经过确认,设备的并发连接数较高,slab 的确是要占用很多内存,基本可以排除是内存泄漏,所以定位结论就是内存不足导致死机,修改方案就是针对特定功能做内存限制。
一个疑问
为什么内存不足会导致死机?换言之,为什么死机会死在 vmalloc 内部?如果内存不足,vmalloc 不应该返回 NULL 吗?我原先以为应该是 vmalloc 内存分配失败返回 NULL,结果上层调用者没有对返回值进行判断,直接使用了 NULL 所指的异常内存,最终导致空指针错误,但事实并非如此。难道 vmalloc 不健壮?可是这怎么可能呢?为此,我询问了 DeepSeek,虽然不知道它的回答是否正确,但它成功说服了我,我觉得应该是对的。
原因分析:
vmalloc在内存不足时确实会返回NULL,但前提是它能正常执行到分配失败的处理路径。- 当系统处于严重内存耗尽状态时,
vmalloc自身的执行过程可能需要分配内存(如创建页表、管理数据结构),而这些内部操作也可能因内存不足而失败。当触发 OOM killer 但释放内存失败时,内核会直接调用panic()终止系统,而不是返回到vmalloc。

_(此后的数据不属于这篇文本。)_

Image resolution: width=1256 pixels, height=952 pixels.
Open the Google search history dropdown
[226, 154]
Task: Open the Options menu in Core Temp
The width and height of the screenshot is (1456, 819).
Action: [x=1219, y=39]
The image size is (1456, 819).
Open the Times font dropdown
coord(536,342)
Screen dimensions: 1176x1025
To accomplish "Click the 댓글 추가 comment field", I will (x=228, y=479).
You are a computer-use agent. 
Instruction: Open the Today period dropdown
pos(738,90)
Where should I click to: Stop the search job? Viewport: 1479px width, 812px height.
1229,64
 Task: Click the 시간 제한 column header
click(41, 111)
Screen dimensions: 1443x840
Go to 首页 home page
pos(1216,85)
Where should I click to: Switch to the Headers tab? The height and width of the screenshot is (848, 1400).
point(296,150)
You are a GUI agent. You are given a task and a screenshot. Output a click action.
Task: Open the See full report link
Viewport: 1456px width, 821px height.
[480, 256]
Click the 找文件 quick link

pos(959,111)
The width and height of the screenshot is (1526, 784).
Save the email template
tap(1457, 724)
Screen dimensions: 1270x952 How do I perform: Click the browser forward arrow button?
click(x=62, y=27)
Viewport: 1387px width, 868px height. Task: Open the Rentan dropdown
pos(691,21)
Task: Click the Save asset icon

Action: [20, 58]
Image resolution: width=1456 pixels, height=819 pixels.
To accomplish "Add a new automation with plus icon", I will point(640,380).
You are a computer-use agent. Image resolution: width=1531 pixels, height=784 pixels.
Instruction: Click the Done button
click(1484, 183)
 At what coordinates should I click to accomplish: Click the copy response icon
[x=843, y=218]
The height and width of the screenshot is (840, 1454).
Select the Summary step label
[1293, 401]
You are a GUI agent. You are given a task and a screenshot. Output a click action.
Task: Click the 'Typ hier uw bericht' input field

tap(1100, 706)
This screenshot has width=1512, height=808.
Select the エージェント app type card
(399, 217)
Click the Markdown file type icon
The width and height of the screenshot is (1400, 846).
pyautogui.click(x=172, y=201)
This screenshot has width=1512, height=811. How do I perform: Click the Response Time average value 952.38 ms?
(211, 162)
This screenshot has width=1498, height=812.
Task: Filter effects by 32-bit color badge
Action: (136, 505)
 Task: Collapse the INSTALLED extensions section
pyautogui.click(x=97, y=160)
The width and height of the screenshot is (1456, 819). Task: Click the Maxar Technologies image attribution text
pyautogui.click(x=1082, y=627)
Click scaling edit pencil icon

结论:vmalloc 内部调用的页分配器触发 OOM killer,但 OOM killer 无法释放足够内存,最终内核主动 panic()。
📌 关键启示:当内存耗尽到一定程度时,内核自身的基本操作(如分配管理数据结构)都可能失败,此时系统会直接崩溃,而不是优雅地返回错误。这类似于“氧气面罩失效时,飞行员无法操作降落系统”的级联失效场景。
DeepSeek 的说法确实有道理,此前我并不知道 vmalloc 内部本身也有内存分配的操作,这样就说得通了:vmalloc 内部的执行也需要内存,若是连这点内存都不够了,就只能绝望地主动触发死机了。
定位结论
高并发环境下,设备维持了大量会话,占用了大量内存,以致内存接近耗尽。此时,一个与终端相关的进程发起了系统调用,期间申请了内存。然而,由于内存消耗较为极端,以致一些基本的内存管理操作都难以为继,内核 vmalloc 函数为了继续执行下去就唤起了 OOM killer 杀进程,但即便杀死了一些进程,内存也依然不够用,vmalloc 函数还没来得及返回 NULL 就不得不主动触发了死机。
尽管上面的理解不一定正确,但该结论应该是八九不离十吧,应该,嗯。